#### Task prompt
Arrange the lines of the material below as a numbered list, leaving out blank lines and the pictures.

#### Task data
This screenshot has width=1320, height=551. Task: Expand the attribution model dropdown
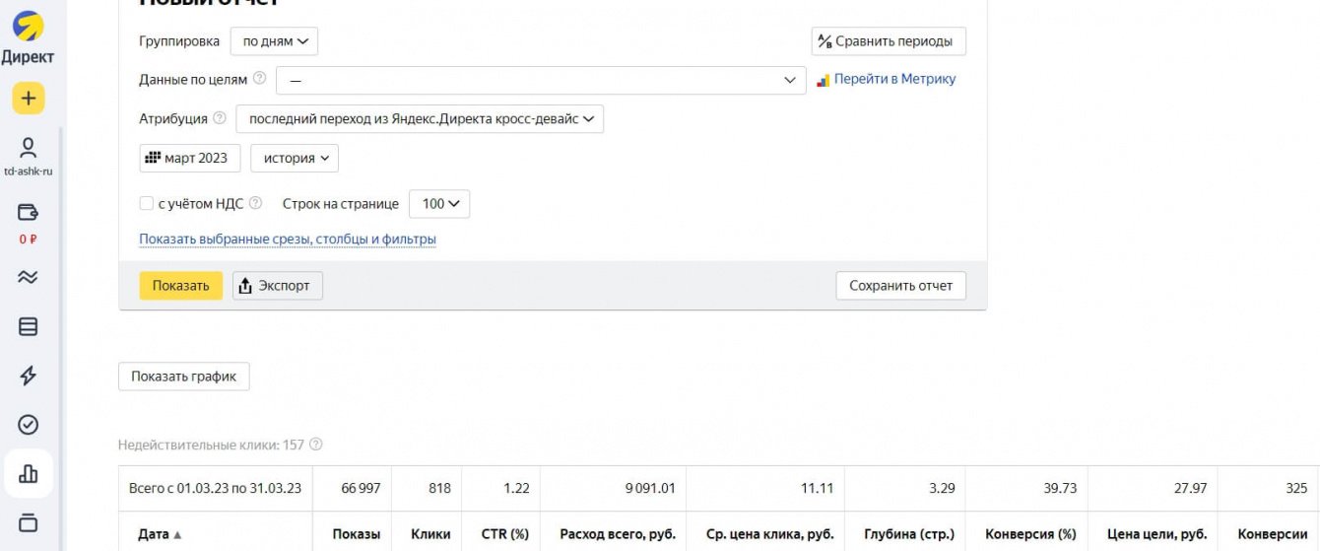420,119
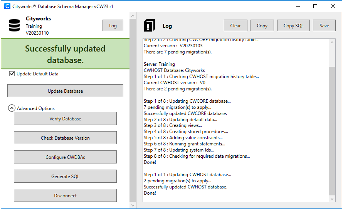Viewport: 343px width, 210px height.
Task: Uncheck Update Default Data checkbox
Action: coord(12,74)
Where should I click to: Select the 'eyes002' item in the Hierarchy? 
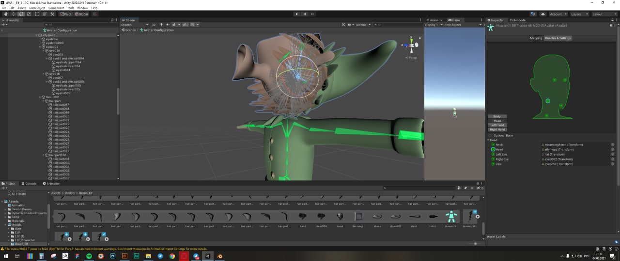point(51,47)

#### Complete response
1. This screenshot has width=1320, height=551. Task: Expand the attribution model dropdown
2. 420,119
3. Viewport: 343px width, 210px height.
4. Task: Uncheck Update Default Data checkbox
5. Action: coord(12,74)
6. Where should I click to: Select the 'eyes002' item in the Hierarchy? 
7. point(51,47)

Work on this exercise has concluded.